Consider a black hole of some radius $R$. Now, suppose a cosmohiker (with her extremely powerful rockets and a glass bowl) enters the black hole. The mass of the cosmohiker along with her belongings is $m$. As they cross the horizon (according to a good choice of coordinates in which this happens), the radius of the black hole increases a little bit along with its entropy. But then onwards, the entropy of the black hole remains constant. But if the regular laws of thermodynamics were valid in the interior (not far beyond the horizon) then the entropy of the black hole should have increased as the cosmohiker breaks her glass bowl. But to my understanding, this doesn't happen according to the area law. The black hole entropy is strictly a function of its area only and that is not dependent on what is going on with the stuff that went inside the black hole - it is dependent on their total mass only. So, do the laws of thermodynamics breakdown immediately inside the event horizon?


Once they cross the horizon pretty quickly the horizon grows a bit (actually even as it gets very close to the horizon, a little horizon bubble forms). The horizon grows as the bubble gets absorbed, till it absorbs it all, and so the radius and the horizon area grows, and the entropy. It happens very quickly -- the final merger of the binary BH's in 2015 took less than a second, with the final ringdown even less.

The dynamic process as it is merging can be done only approximately and through a numerical simulation. For small masses being absorbed you can do a perturbation simulation, always being careful with the coordinate singularity at the horizon. BH thermodynamics describes the end states.
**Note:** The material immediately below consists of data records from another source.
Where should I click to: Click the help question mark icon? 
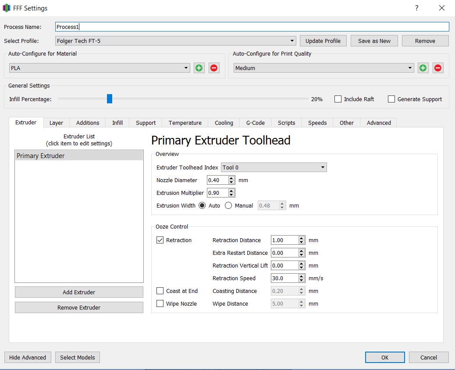coord(417,8)
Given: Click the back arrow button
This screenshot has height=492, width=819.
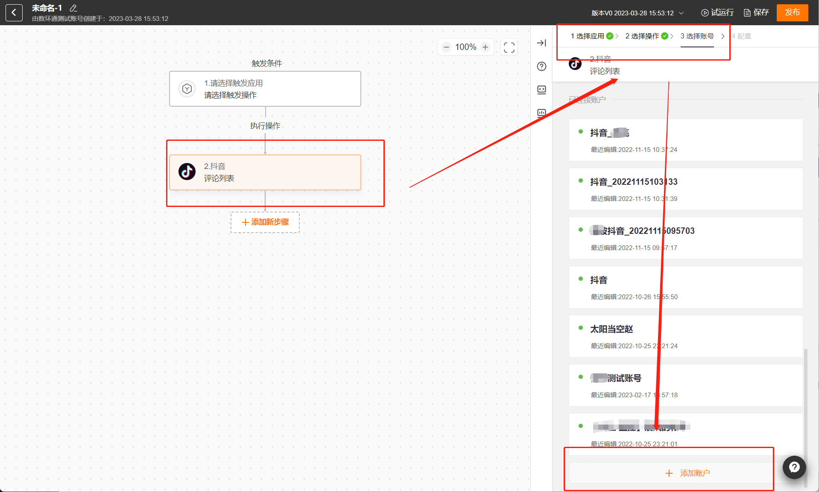Looking at the screenshot, I should [x=14, y=13].
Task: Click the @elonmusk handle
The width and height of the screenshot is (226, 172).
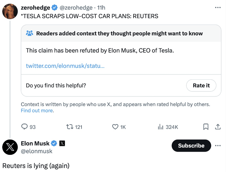Action: tap(36, 151)
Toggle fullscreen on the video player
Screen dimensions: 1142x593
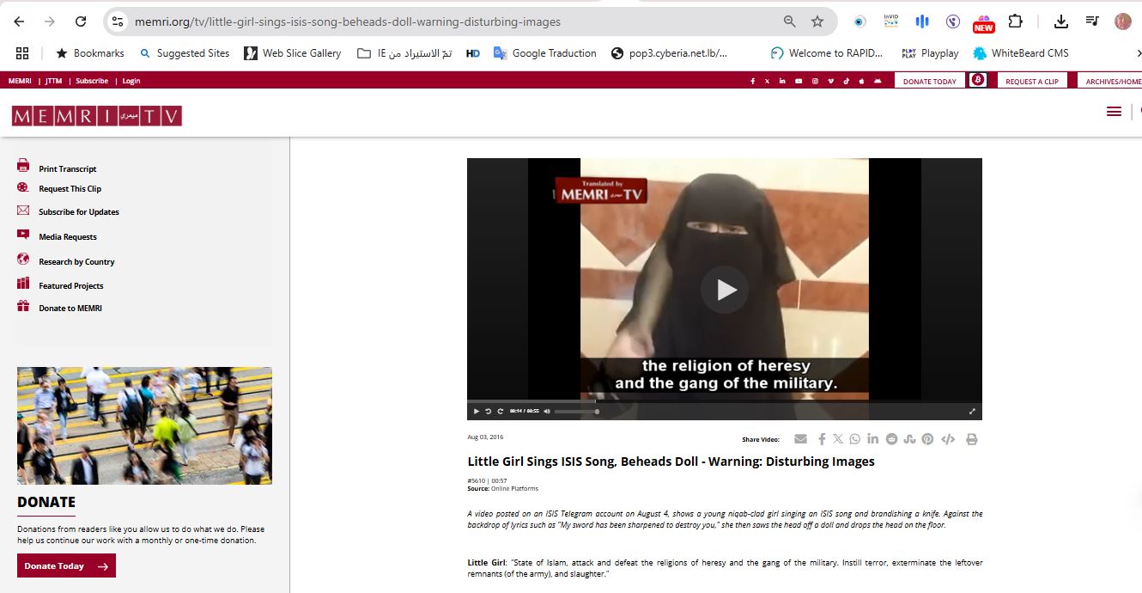(x=972, y=411)
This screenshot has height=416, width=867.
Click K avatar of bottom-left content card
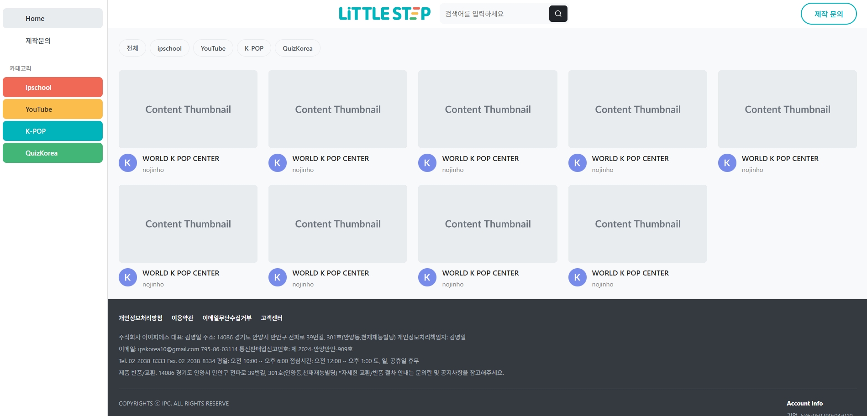point(128,278)
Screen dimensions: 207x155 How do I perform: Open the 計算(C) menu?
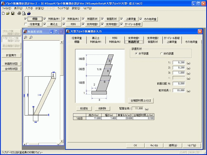(40, 8)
The entropy grows proportionately to the area, and the area proprortionately to the the mass for a Schwarzschild BH. For a more general BH, the 1st law of BH thermodynamics the angular momentum and charge also contribut to the mass (i.e., BH energy). And the 2nd law says entropy increases as the horizon is crossed and equilibrium is achieved. After that there is no more entropy or area change, or total mass change (until something else happens).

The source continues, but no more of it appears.